A CONDESCENDÊNCIA DO GOVERNO COM O MST

Quando o Estado torna-se indulgente com grupos que praticam ações bárbaras e criminosas – tornando-se, inclusive, seu maior financiador (guardem esse termo; vão entender a razão no final do texto) –, o cidadão já pode começar a temer pela perda de seus direitos privados. Isso porque o agente assegurador desses direitos é justamente o… Estado.

Explico.

De nada me adianta o direito à propriedade privada se um grupelho de errabundos a invadem. Nesse ponto, falha o Estado em sua função pública de oferecer segurança.

Mas quero ir mais longe, em um ponto que julgo mais crucial: quando o Estado é condescendente com o crime de invasão a propriedades privadas.

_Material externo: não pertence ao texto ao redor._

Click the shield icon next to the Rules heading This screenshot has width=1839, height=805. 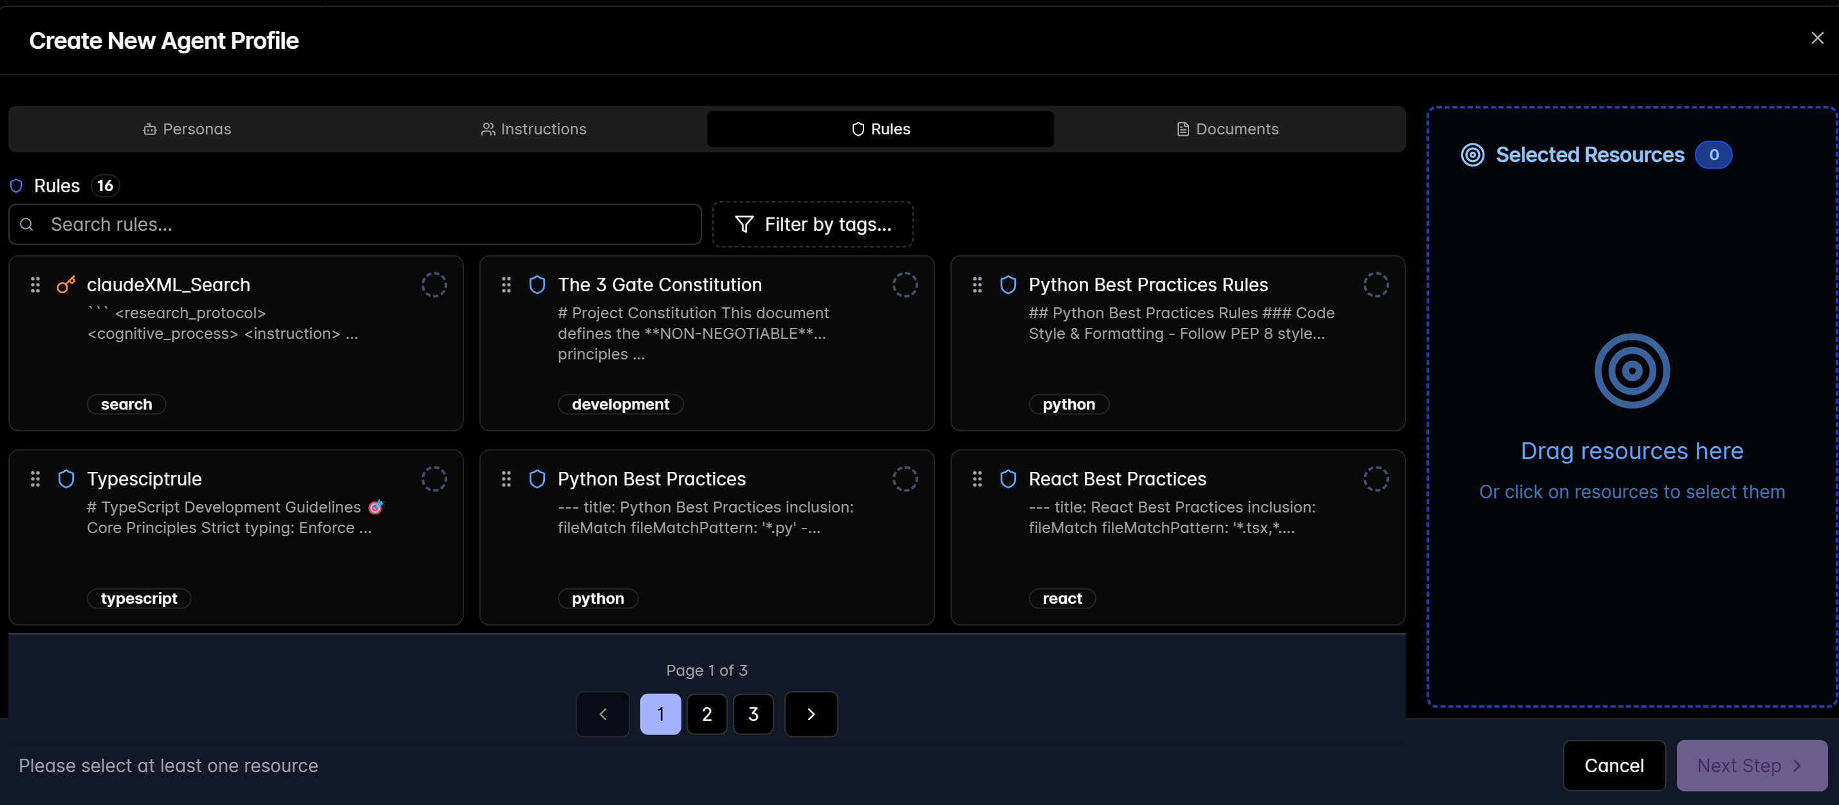pos(15,186)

E nem é preciso muita clarividência para saber que me refiro às relações quase fraternais entre governo e Movimento dos Trabalhadores Rurais Sem-Terra.

Dando início ao famigerado Abril Vermelho (nome alusivo ao evento de Eldorado do Carajás, ocorrido em 17 de abril de 1996), lavradores ligados ao MST promoveram uma série de invasões simultâneas nos Estados de Pernambuco, Rio Grande do Sul, Bahia e Roraima. Até o momento, três fazendas no Estado de Pernambuco foram invadidas por pelo menos 300 pessoas. No estado gaúcho, 200 pessoas armadas com facões e foices invadiram a fazenda São João da Armada. Na Bahia, 300 famílias ocuparam a fazenda Cultrosa e, em Roraima, outras 70 famílias também promoveram invasões. A pior situação é no Pará, onde uma fazenda pertencente ao grupo Opportunity, que permanece invadida desde julho do ano passado, recebeu ainda mais meliantes.

A ocupação da fazenda do grupo Oppotunity é emblemática e fala por si só:

Nove meses de direitos fundamentais violados.

Nove meses de omissão do Estado.

Nove meses passando a mão na cabeça de gente que, se preciso for, mata uma pessoa com a mesma naturalidade que se mata uma barata.

Nove meses de anuência com usurpadores do bem alheio.

Nove meses de tolerância com o crime, com o abominável, com o excremento social.

O MST também já está começando a cair nas mãos da Polícia Federal. Resultados de investigações recentes realizadas pela PF em Rondônia dão conta de que madeireiros e integrantes da LCP (Liga dos Camponeses Pobres) – ala radical do MST – têm acordos em esquemas que envolveriam escolhas de propriedade a ser ocupada, invasão do local, expulsão do fazendeiro, o desmatamento e a venda da madeira extraída de forma irregular. 

Esses “acordos informais” são fechados nas regiões de Buritis, Nova Mamoré e Campo Novo de Rondônia – locais de grandes latifúndios e com localizações próximas a áreas de reservas florestais, principalmente voltadas para a pecuária. Assim, o gado é abatido para sustentar o acampamento.

Tais práticas vão de encontro com políticas ideológicas definidas pelo próprio MST no último congresso nacional, realizado em 2007. Na ocasião, dois princípios relativos à preservação ambiental foram discutidos e aprovados como linhas políticas do movimento. Um deles diz que é objetivo do MST “lutar contra as derrubadas e queimaduras das florestas nativas e exigir dos governos ações contundentes para coibir essas práticas criminosas ao meio ambiente”. Na mesma linha de pensamento, a carta oficial do encontro registra a luta pela “preservação das matas e ações de plantio de árvores nativas e frutíferas em todas as áreas de assentamentos e comunidades rurais, contribuindo para a preservação ambiental e na luta contra o aquecimento global”.

Financiamento estatal para ações criminosas

Dinheiro público àquilo que afronta garantias constitucionais. Esse parece ser o sui generis de alas do petismo conjuntamente com o Incra.

É sabido que o MST não pode receber verbas públicas pelo o fato de não ser pessoa jurídica, não ter nenhum registro na Receita Federal, e, obviamente, realizar invasões a propriedades privadas. Todavia, nada impede que entidades ligadas ao movimento recebam verbas do governo. É o que se registra com a Federação das Associações do Assentados e Agricultores Familiares do Oeste Paulista (Faaop), que recebeu R$ 10 milhões de reais do Governo Federal; repasse que até hoje é investigado pelo Ministério Público.

Desde a posse do presidente Lula, 43 ONGs ligadas ao MST já receberam R$ 152 milhões de reais, segundo dados da Contas Abertas. É esse dinheiro que financia o movimento e, o pior: marca a ferro em brasa a maneira como o governo responde às ações, digamos, para-militares do MST.